Courts have struggled with the issue of whether an offer of judgment by a defendant for the maximum statutory award in a Telephone Consumer Protection Act suit renders the case moot.

A new decision from a federal court in Michigan offers one tip for defendants considering the strategy: include injunctive relief.

Compressor Engineering Corporation sued Chicken Shack and owner Charles J. Thomas after allegedly receiving an unsolicited fax advertisement. He requested injunctive relief as well as damages for a putative class. Thomas made an offer of judgment to Compressor pursuant to Federal Rule of Civil Procedure 68 for $1,500, as well as attorneys’ fees and costs.

When Compressor did not respond within 14 days of being served with the offer, the defendant then moved to dismiss the suit pursuant to Federal Rule of Civil Procedure 12(b)(1), on grounds that the suit was now moot.

Noting a split in courts that considered the question, U.S. District Court Judge Paul D. Borman concluded that the defendant failed to satisfy the plaintiff’s entire demand. Accordingly, he denied the motion.

An offer limited to the relief the defendant believes is appropriate does not suffice to moot a case, Judge Borman explained. Instead, a defendant must meet the plaintiff on the plaintiff’s terms, as “mootness occurs only when the offer is accepted or the defendant indeed offers to provide every form of individual relief the claimant seeks in the complaint.”

“Plaintiff has requested certain relief that is not reflected in Defendant Thomas’s offer of judgment—here, injunctive relief,” the court said.

Thomas countered that injunctive relief was not a necessary part of the offer because the plaintiff received only one fax and the defendant no longer employs the “fax blaster” service previously used.

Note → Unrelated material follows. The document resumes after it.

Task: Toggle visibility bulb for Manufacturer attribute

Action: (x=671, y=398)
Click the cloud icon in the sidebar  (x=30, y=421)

But as long as the parties have a concrete interest, however small, in the outcome of the litigation, the case is not moot, Judge Borman said. “Therefore, the correct inquiry is whether Plaintiff’s injunctive claim is ‘so insubstantial’ that it fails to present a federal controversy. [I]t appears that an ‘insubstantial claim’ is one that was created solely to manufacture subject matter jurisdiction or one that is so frivolous that it is beyond the scope of reason. Neither of these descriptions fit Plaintiff’s injunctive relief claims.”

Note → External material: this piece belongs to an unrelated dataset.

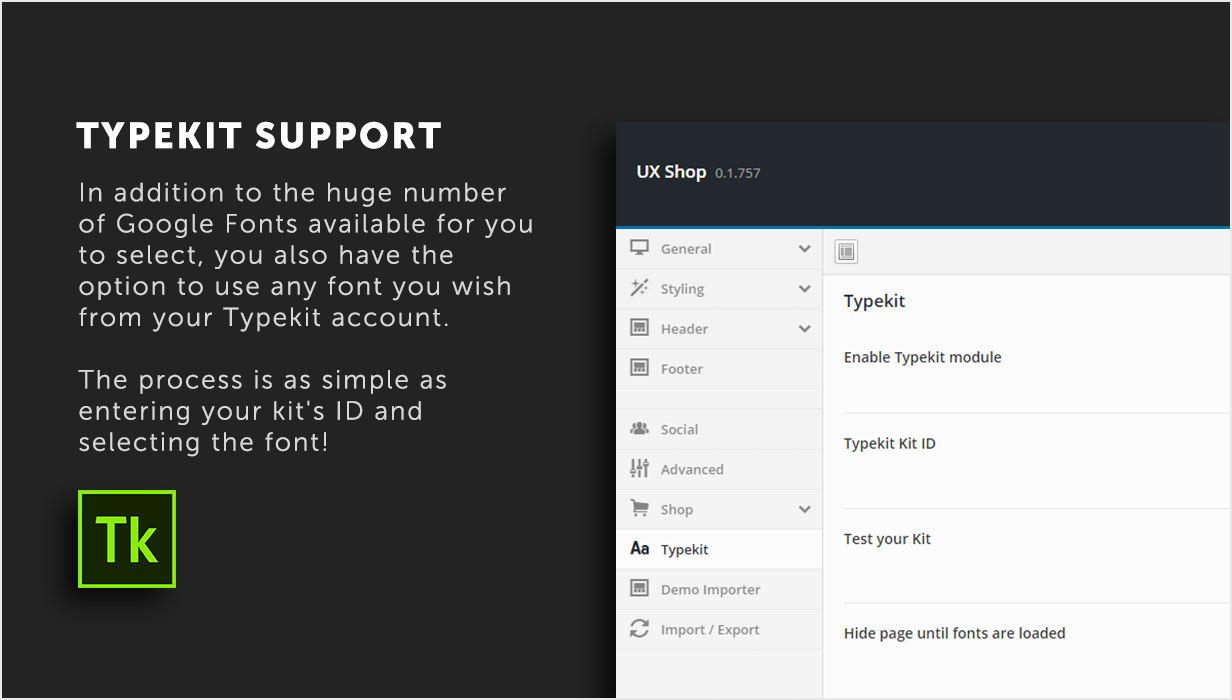Click the Header layout icon
Screen dimensions: 1232x700
(x=639, y=328)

The defendant also appeared to ask for the court to determine the merits of Compressor’s injunctive claim, which was improper, the court said.

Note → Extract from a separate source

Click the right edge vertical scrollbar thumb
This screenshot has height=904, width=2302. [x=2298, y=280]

Applicable Sixth Circuit Court of Appeals precedent “is clear that where a party’s argument hinges on the merits of the claim or even the legal availability of a claim, that argument should be made in a motion to dismiss for failure to state a claim, not a motion to dismiss for lack of subject matter jurisdiction,” in a Rule 12(b)(1) motion, Judge Borman wrote.

He also noted that in all three of the TCPA cases in the district that were dismissed after unaccepted offers of judgment pursuant to Rule 68, the defendant included injunctive relief.

“In summary, the Court will deny Defendant Thomas’s motion to dismiss based on lack of subject matter jurisdiction for the reason that Defendant Thomas’s offer of judgment failed to satisfy Plaintiff’s ‘entire’ demand,” the court said.

To read the opinion and order in Compressor Engineering Corp. v. Thomas, click here.

Why it matters: The question of mooting a suit with an offer of judgment has challenged courts generally and resulted in mixed decisions in TCPA disputes. For example, a Minnesota federal court judge tossed a suit after the defendant made a two-part settlement offer of a $3,500 check and a promise not to send another fax in the future. That decision stands in contrast to a ruling from the Eleventh Circuit Court of Appeals that unaccepted offers of judgment to the six named plaintiffs, but not to class members, did not render the case moot.